Monday, August 23, 2010

what do I say? (TW for fat hatred)

My parents just returned yesterday from a week-and-then-some trip to Yellowstone with my maternal grandmother. I picked them up from the airport around 4:30 PM. A few initial pleasantries got us out of the airport, but once we hit the highway, the conversation turned to dinner.

Dad: "What do you want to eat for dinner, Mom?"

Grandmother: "I don't even...all we do is talk about food! Where do you want to go, what do you want, blah blah blah. All we did the whole time was eat and talk about food! I don't want to talk about food."

(Background: My mother and father are fat. I am fat. My grandmother is not. She is one of the very few people in family who are not fat. My mother, her sisters, my cousins - almost everyone except my grandmother is fat.)

My mother is getting that tense thing in the back of her neck. I am driving, and she's in the back seat, but I can feel it, because I do it, too.

Sunday, August 15, 2010

why I am not taking any more business classes (part one)

I took this class - "Human Relations" last year. It was one on a list of several business classes I intended to take, knowing that it would please my management and hoping it might grant me more skill in navigating the political minefield that is corporate America. I wrote this right before the class had ended, but I think it bears posting here.

_________________________________________

This textbook, for the record, is a fucking joke. Behold: several of its most ridiculous quotes. I acknowledge that these are taken out of context. Believe me, or don't, when I say that the context doesn't really improve them much.

"Pinstripes may make you appear as though you are trying to imitate male apparel." (141) So might pants, apparently, because they aren't even mentioned as an option.

"Men at work tend to talk to preserve independence and status in an organizational hierarchical social order. Women tend to talk for closeness to develop relationships, in which people seek and give confirmation and support." (160) Well that just about explains everything, doesn't it?

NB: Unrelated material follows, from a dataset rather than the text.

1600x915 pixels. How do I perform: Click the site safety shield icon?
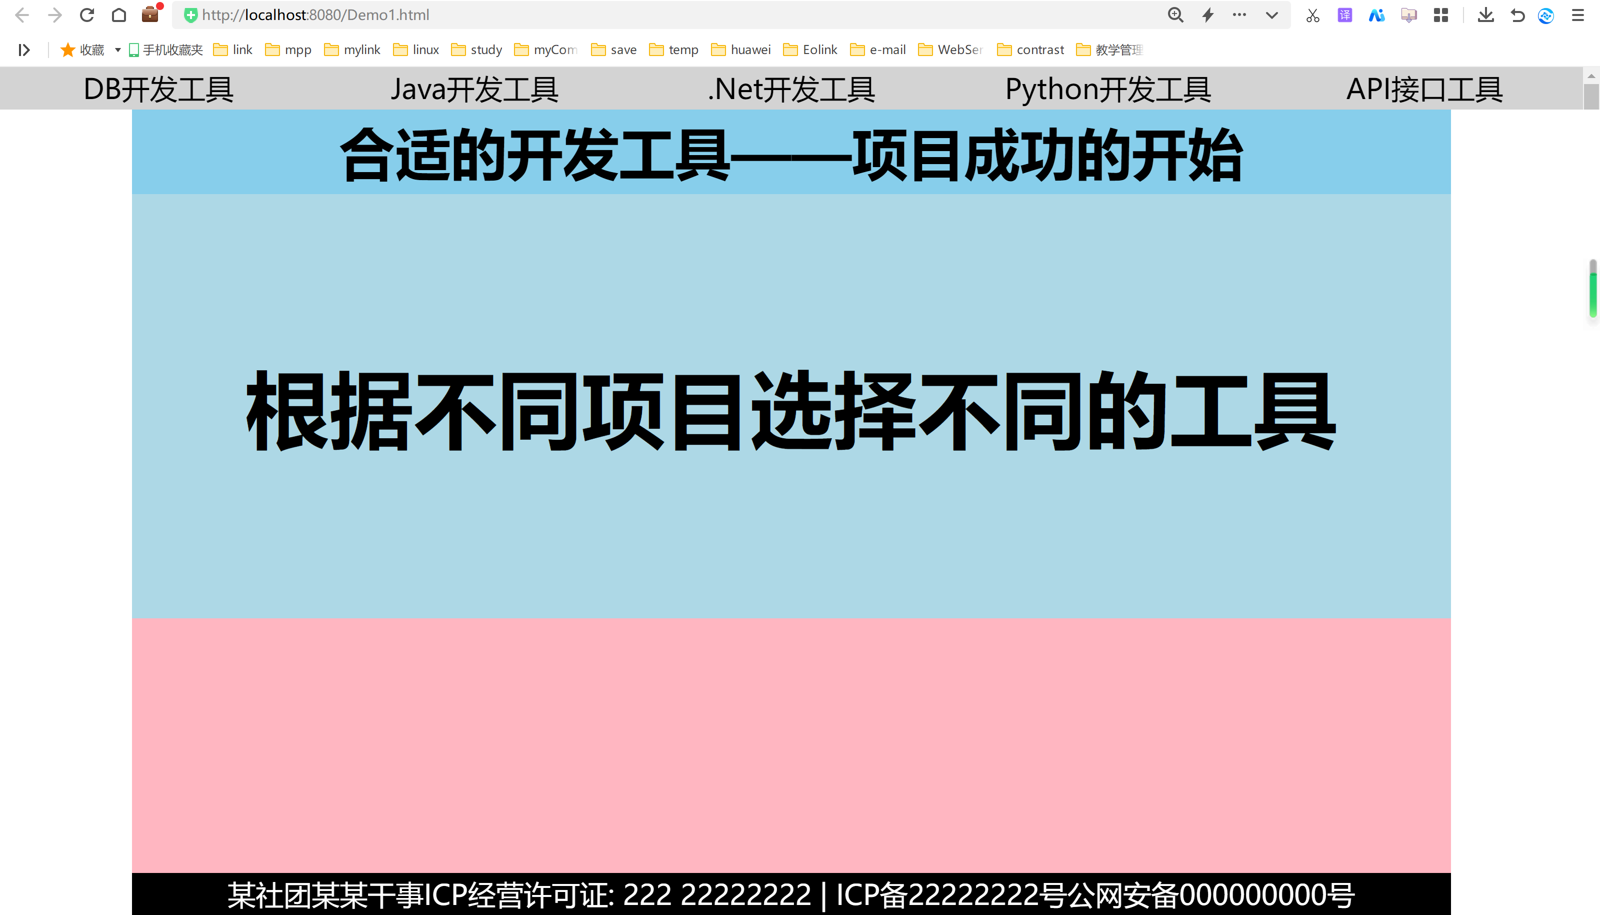click(x=190, y=14)
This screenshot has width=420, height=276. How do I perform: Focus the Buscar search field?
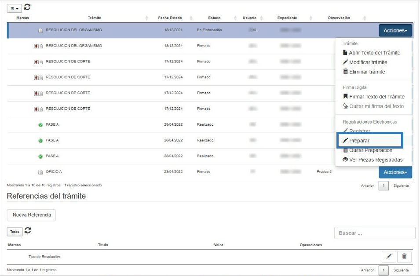pyautogui.click(x=374, y=233)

Maybe if the women weren't so busy making friends, they could get some damn work done!

"Research supports that women are more emotional than men." (209) No citation, mind you.

"Off and often on the job...men are more willing than women to say directly what is important to them and state their expectations. Women generally trust that the other person will anticipate what's important to them without having to state their expectations." (304)

"Women [should] not date coworkers or other people in their industry, because if they do, they will be viewed as someone's girlfriend rather than a serious businessperson." (568) I find it amusing that here, and throughout the book, the author consistently uses "-person" terms, as if that makes up for the blatant stereotyping and double-standards.

"Women who perceive they will have problems managing solely because of their sex may be creating a self-fulfilling prophecy." (573) Because sexism is dead! Right?

I am, of course, not even getting into the two paragraphs of parenting advice, but I will leave you with this little tidbit:

"So, the question today is not, Will most mothers work outside the home? The question is, Will she leave work to raise children, and if so, for how long?"

Really, is that the question? Silly me. I thought the question was, How the fuck did you get this piece of shit published?

Published in 2008, that is.

Don't grind your teeth like that, gentle reader. It might give you a headache.

Thursday, August 12, 2010

Good morning!

I have been rather lax in updating this blog - the best of my ranting seems to get used sitting out on the balcony over cocktails, waiting for the oppressive heat to drain away from the day.

That said, a new post will be up by the end of the week. Thanks to Shakesville, I've had some lovely readers stop by, and I'd love for them to have something else to read.